-- BEGIN --
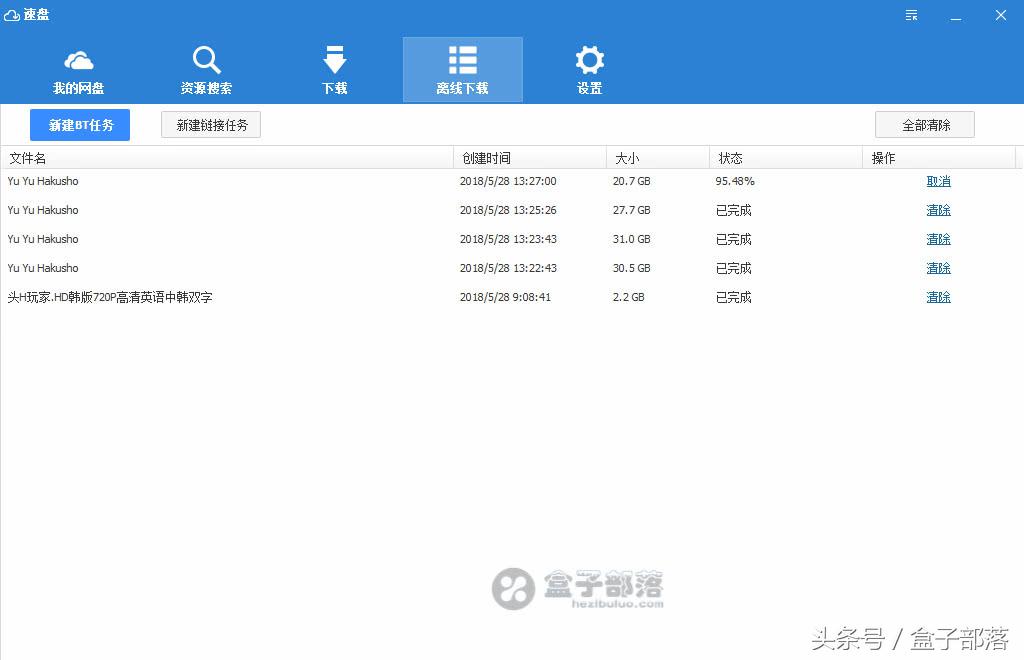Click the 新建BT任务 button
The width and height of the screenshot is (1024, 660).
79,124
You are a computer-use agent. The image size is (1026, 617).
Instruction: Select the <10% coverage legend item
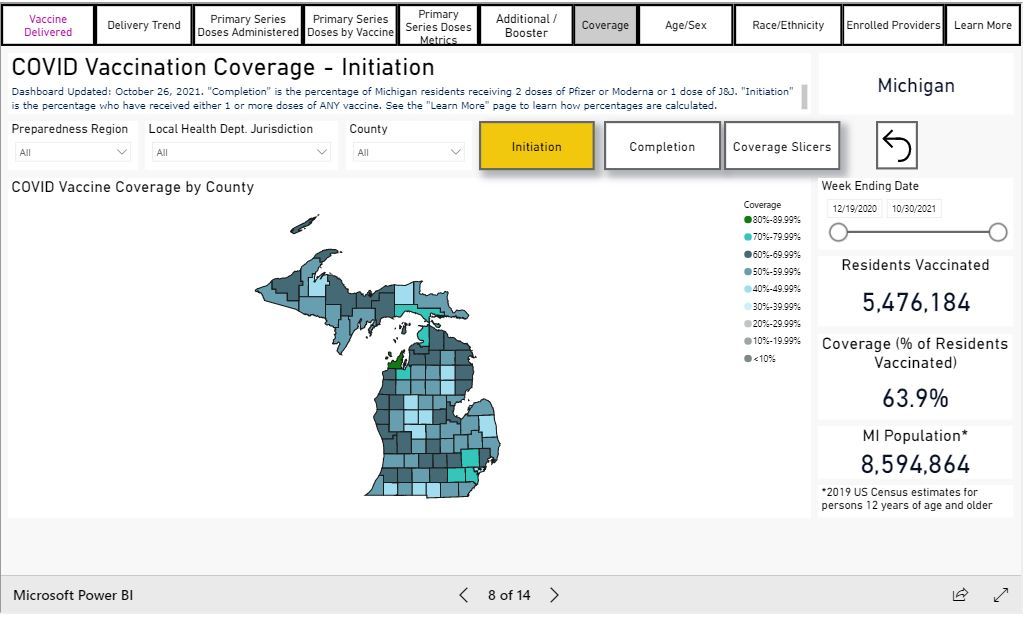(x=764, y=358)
-- END --
Exercise prompt: Rewrite every line of the items above as a numbered list, skipping blank lines and leaving out the pictures.

Exercise solution:
1. Click the 新建BT任务 button
2. The width and height of the screenshot is (1024, 660).
3. 79,124
4. You are a computer-use agent. The image size is (1026, 617).
5. Instruction: Select the <10% coverage legend item
6. (x=764, y=358)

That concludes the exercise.